Sample HPI — Neutropenic Fever

“Ms. [Name] is a 46-year-old female with stage III DLBCL on R-CHOP, C3D10, who presents with temperature 38.6°C at home. She reports fatigue, mild rhinorrhea, no cough, dyspnea, diarrhea, dysuria, or rash. ANC 0.2, Hgb 9.1, platelets 88. Blood cultures × 2 drawn, UA, chest X-ray obtained. Empiric cefepime 2 g IV initiated within 45 minutes of presentation. Admitted for neutropenic fever management; ID consulted.”

Sample HPI — Lymphoma Staging

“Mr. [Name] is a 28-year-old male presenting with newly diagnosed classical Hodgkin lymphoma, nodular sclerosing subtype, via excisional biopsy of a 4 cm left supraclavicular node (03/2026). He reports 4 months of drenching night sweats, 6 kg unintentional weight loss, and intermittent fevers to 38.5°C. PET-CT shows FDG-avid cervical, mediastinal (bulky, 11 cm), and para-aortic lymphadenopathy without extranodal sites. Bone marrow biopsy negative. Stage IIIB bulky. Echo LVEF 65%. PFT DLCO 92%. Planning BV-AVD × 6 cycles.”

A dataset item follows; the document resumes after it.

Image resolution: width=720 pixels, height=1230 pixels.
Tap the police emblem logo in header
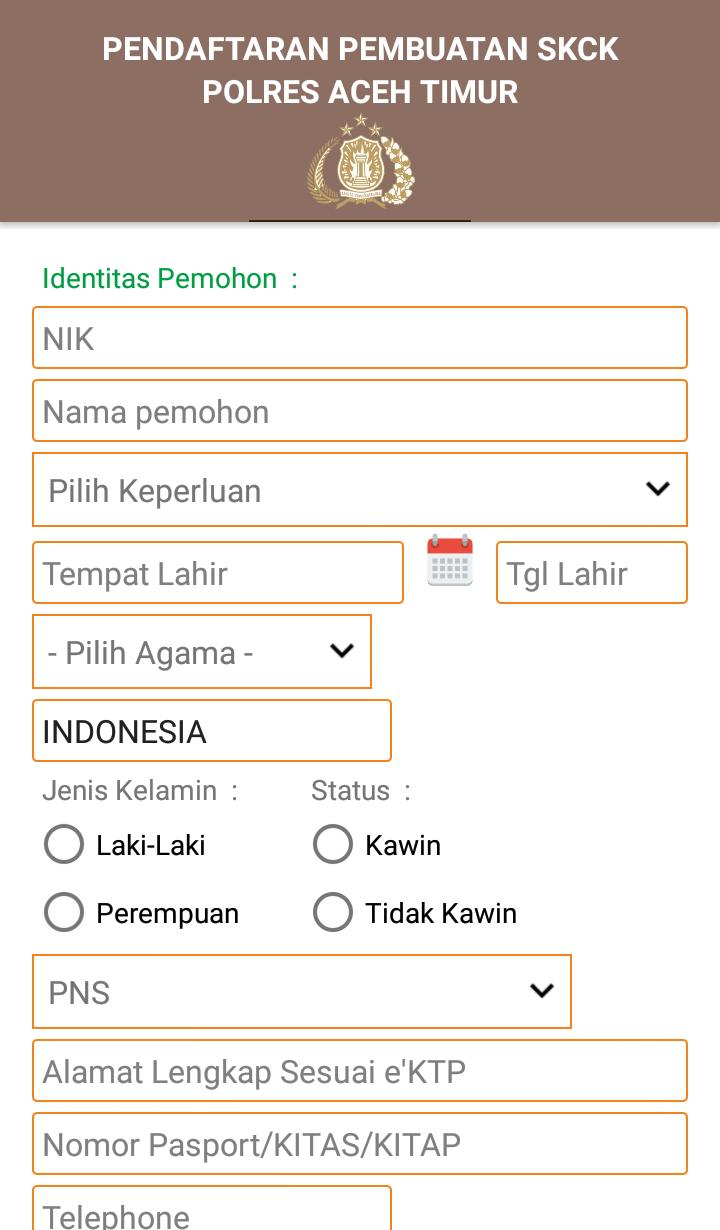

Sample HPI — VTE on Cancer Therapy

“Mrs. [Name] is a 67-year-old female with metastatic pancreatic adenocarcinoma on FOLFIRINOX (C5D1 today) presenting with 2 days of left lower extremity swelling and calf pain. Venous duplex confirms occlusive thrombus in the left popliteal and femoral veins. No chest pain, dyspnea, or hemoptysis. Platelets 142, creatinine 0.9. No active bleeding. Initiated on apixaban 10 mg BID × 7 days then 5 mg BID, with plan for indefinite anticoagulation given active malignancy per ASH CAT guidance.”

References & Sources

Final Note — What Makes a Great Heme/Onc Scribe

Heme/onc moves fast and forgives nothing. Your note is the legal record of dose decisions that determine whether a patient gets chemo today or is held for a week. Know the regimen names and cycle numbers cold. Document ANC, platelets, creatinine, and bilirubin in every note because those four numbers decide the day’s plan. Understand the difference between a complete response and stable disease; they sound similar but mean opposite things prognostically. Learn the vocabulary of immunotherapy toxicity, because an irAE caught early saves lives.

Most of all, remember who is on the other side of the note: a patient and family navigating the most frightening period of their lives. Accurate, compassionate documentation is not a clerical task. It is how the care team speaks to itself about a person. Welcome to heme/onc — the learning curve is real, but so is the impact.

Build a mental checklist for every chemo day note: ANC, platelets, creatinine, bilirubin, weight, performance status, toxicity review by system, and cycle/day. If one of those is missing from your note, go back and fill it in before the clinician signs.